Коли любишь Бога-то, как хвалишься, так растряси имение-то, не щадя, вымечи гобину со двора на улку, как прах и навоз; ибо все, что тебе Бог дал, – не твое, а поручено на короткое время. И людей тех, что гнут на тебя горбину денно и нощно на полях твоих, поотпускай на волю; Христовы они детки, пусть пасутся сами у своих печищ. Тогда и увижу, что готова ты под Христов венец. И первый я спроважу тебя во чистые святые пренепорочные девы... А ты куском черствым, колобом житним попрекнула. Да что с тобой молвить? Баба – второй черт, всегда мужика обманет. Нынче повинишься и слезами омоешься, а затворишь за собою дверь – и ну юбкой трясти, разврастительница. И сама с ума сдвинулась, и девок бедных, что в хоромах таятся от властей, понуждаешь на дурное.

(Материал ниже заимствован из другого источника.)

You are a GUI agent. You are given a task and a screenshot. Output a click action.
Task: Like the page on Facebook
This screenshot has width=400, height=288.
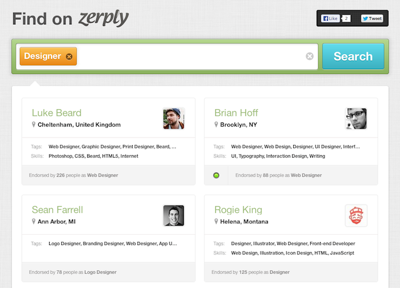330,18
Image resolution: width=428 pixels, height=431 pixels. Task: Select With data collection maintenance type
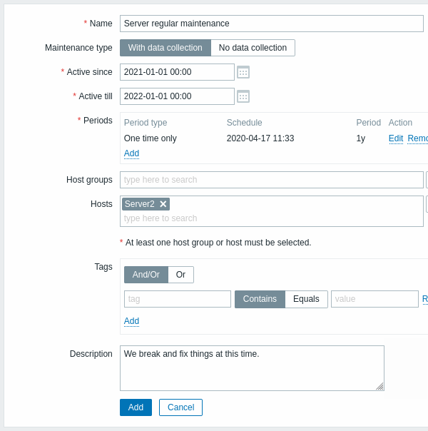(x=165, y=48)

...Эк распоясался юрод, эк завыступал в чужих хоромах, что пригрели, сыто приютили его; ведь сам с Христова пути сбился, сбросил хламиду, изменщик, а бедную вдову, что каждый свой шаг зрит умом, и памятью, и горячим сердцем, чтобы не окунуться во грехи, попрекаешь, как последнюю слободскую девку, трясущую подолом.

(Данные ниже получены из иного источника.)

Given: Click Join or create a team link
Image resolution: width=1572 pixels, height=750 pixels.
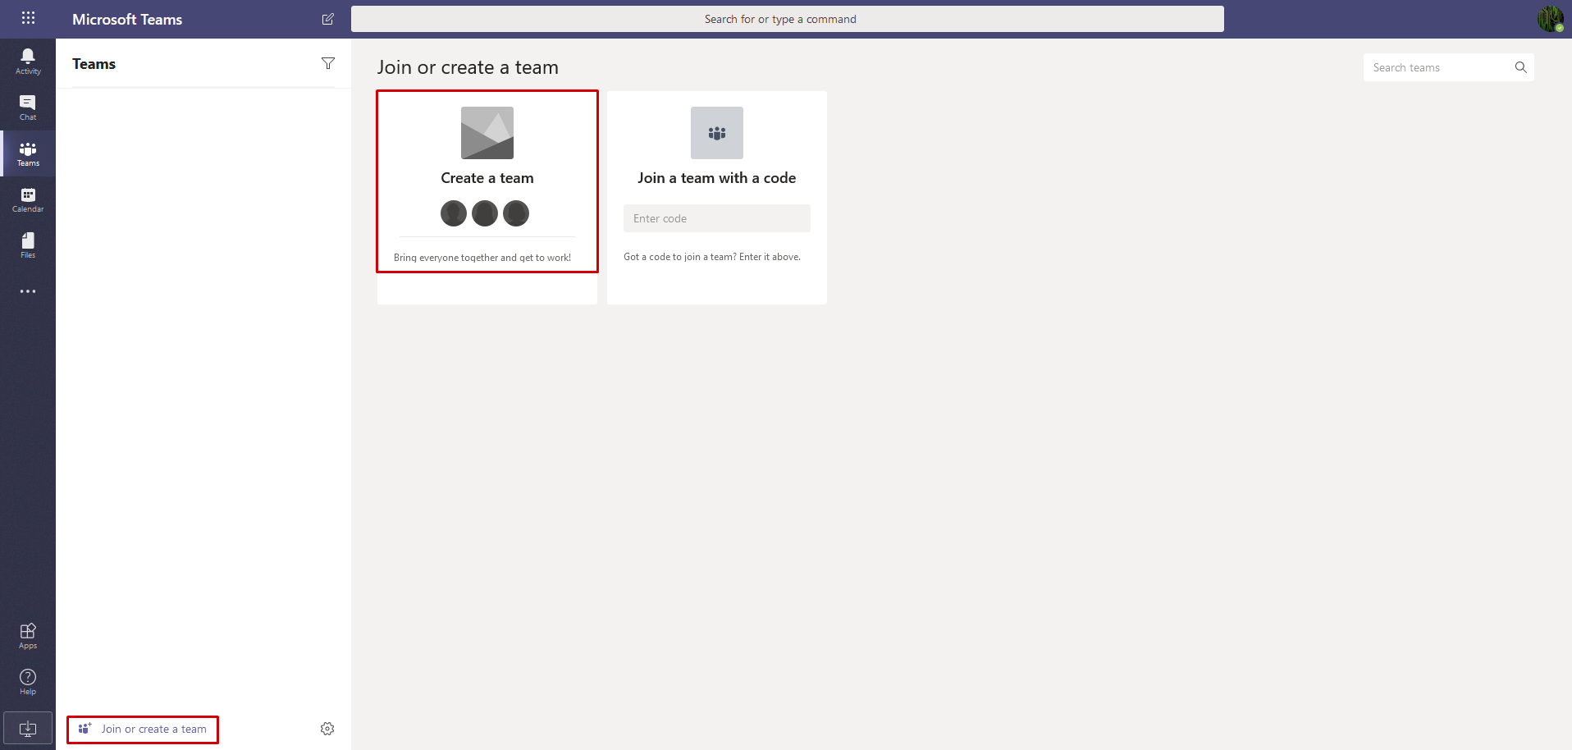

А ты, Федосья Прокопьевна, уйми чернца поскорей, окороть батогом абы плетью, чтобы не забывался, чью честь сгоряча роняет; окрикни, вразуми, сбрызни кликуше в лицо святой водою – и, глядишь, опамятствуется, сердешный.
Но, видать, сладко тебе, когда роняют, топчут под ноги, позорят и костят; хоть и ум мутится гневом, и кулачонки посинели от напряга, аж ногти глубоко вмялись в ладони, и в глазах будто гнус лесовой толчется, но в груди так слезливо и тало от жалости к самой себе.

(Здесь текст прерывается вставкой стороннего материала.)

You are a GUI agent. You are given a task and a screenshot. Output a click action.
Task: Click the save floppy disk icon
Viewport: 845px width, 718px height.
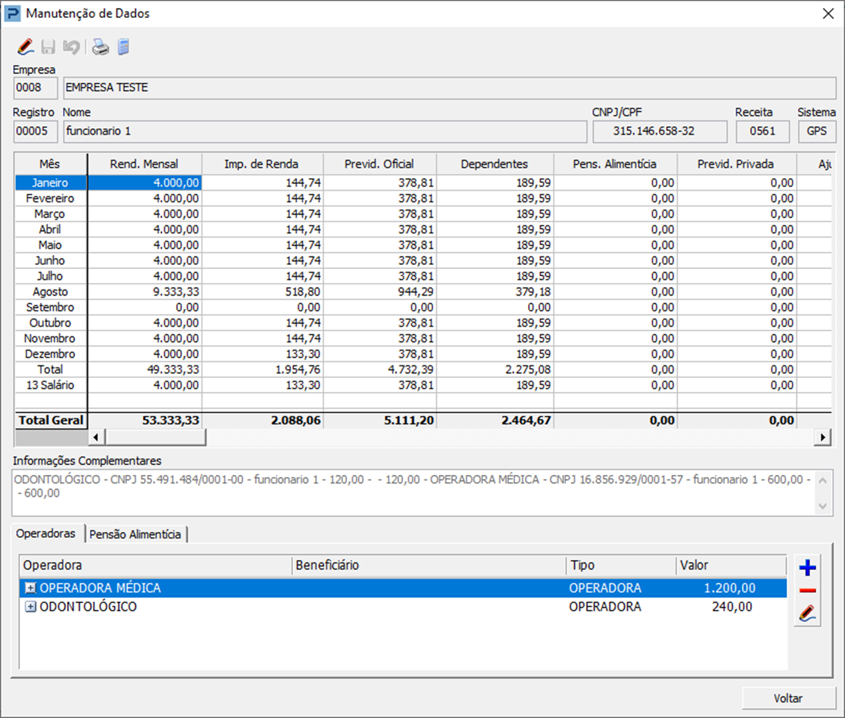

И смолчала Федосья, пересилила натуру, не спорола горячки, только не однажды оборачивалась к лику Богородицы, сверяясь с Пречистой, так ли себя ведет. Много в дому забот, но первейшая – устроение души своей и царствия небесного в ней.
Юрод же понял бессловесность Федосьину по-своему: де, втемяшилось бояроне, дошли огненные слова прямиком к сердцу и образумили его. Но еще раз проверил бабье покорство и, выходя из моленной, нарочито досадил:
– Врата-ти умывай, как на молитву встать. За версту вонько, такой дух чижолый...
Бояроня сбурела лицом и, когда дверь прикрылась, прошептала:
– Ежли не пес, дак и не нюхай...
И сначала засмеялась Федосья Прокопьевна, а после и заплакала. Заперлась в спаленке; уж сюда-то, кроме старицы Мелании, сенных ближних девок да постельной мамки, никому нет ходу. Ежли и постучат, да и отстанут; и матерой вдове спокойная минута надобна.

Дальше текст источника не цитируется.